■ **Text**:
It's the texture that differs this bread from any other type of bread. It's extremely fluffy, soft and tender. This is achieved due to the use of water roux – 1 part bread flour is being cooked in 5 parts of water to 65ºC. The water roux keeps baked breads moist, soft and fresh for days. The reason – when cooked to 65ºC “the gluten in the flour and water mixture would absorb the moisture and become leavened. When tangzhonog is added into other ingredients of the bread, the bread dough will be heightened and produces softer bread.” - this is how Christine explains it.

We've made this recipe several times and it indeed produces the most fluffiest bread we've ever made. The only problem is that the dough is very wet and the easiest way to knead it is using an electric mixer – sometimes the 15-20 minutes of kneading are really challenging for our hand mixer. But it's been a fortnight since we're having the so longed Kmix stand mixer and she's giving us a very helpful hand in the kneading. But I still haven't come out with a name for her. For now I'm calling her “The Red Gorgeous”.

■ **Collected data**:
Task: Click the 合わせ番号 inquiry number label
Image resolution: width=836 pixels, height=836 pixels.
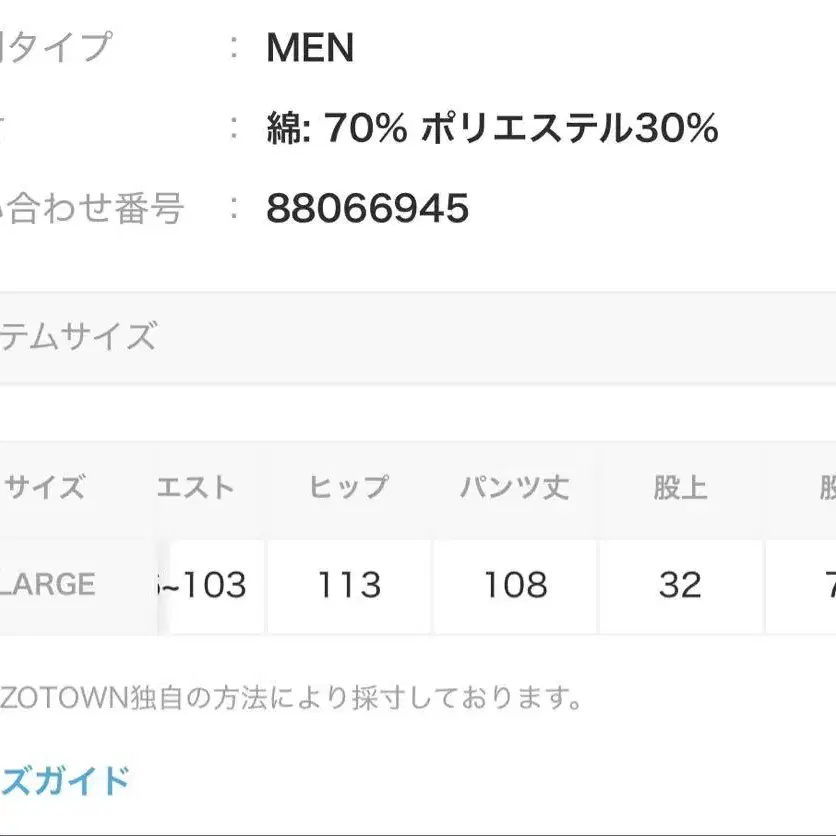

■ **Problem**: Carry on the bread text from its last sentence. The lines above have nothing to do with the bread text.

■ **Exercise result**:
The dough is equally good as for a loaf bread as well for small buns, plain or stuffed with cheese, dry fruits, bacon, herbs, etc...

This week we even baked kozunak(rich Easter bread, no matter Easter is months away) using the tangzhong starter and it was superb.

Drop by the FFO site to see how everybody's tangzhong bread turned out.

Tangzhong Bread Recipe
Adapted from Christine's Recipes

For the Tangzhong
  • 30 gr flour;
  • 150 gr cold water.
For the Dough:
  • 350 gr strong flour;
  • 5 gr instant yeast (or 15 gr fresh yeast);
  • 55 gr sugar(for not so sweet bread we're using 15gr);
  • 5 gr salt;
  • 1 egg;
  • 125 gr milk (buttermilk works too);
  • 120 gr tangzhong;
  • 30 gr butter, melted and cooled.
For Glazing:
  • the rest of the tangzhong - it adds gloss and nice golden colour to the crust during baking.
Note: Very strong flour is needed for making this bread, because the higher the gluten content – the more moisture would be absorbed. Otherwise the dough would be extremely wet. We've tried the recipe with all purpose flour and had to add 100 more grams of flour in order to obtain a workable dough. All the same, it produced the same soft and fluffy bread.

Prepare the tangzhong. Whisk together cold water and flour (there should be no lumps) and cook over low heat (stirring all the time) until the temperature reaches 65ºC.

If you don't have a thermometer – no problem – cook until the spoon you're stirring with leaves a trace. The mixture should have the consistency of something in the middle between crème anglaise and pastry cream. For more directions look here.

Leave the tangzhong to cool down at room temperature before using it.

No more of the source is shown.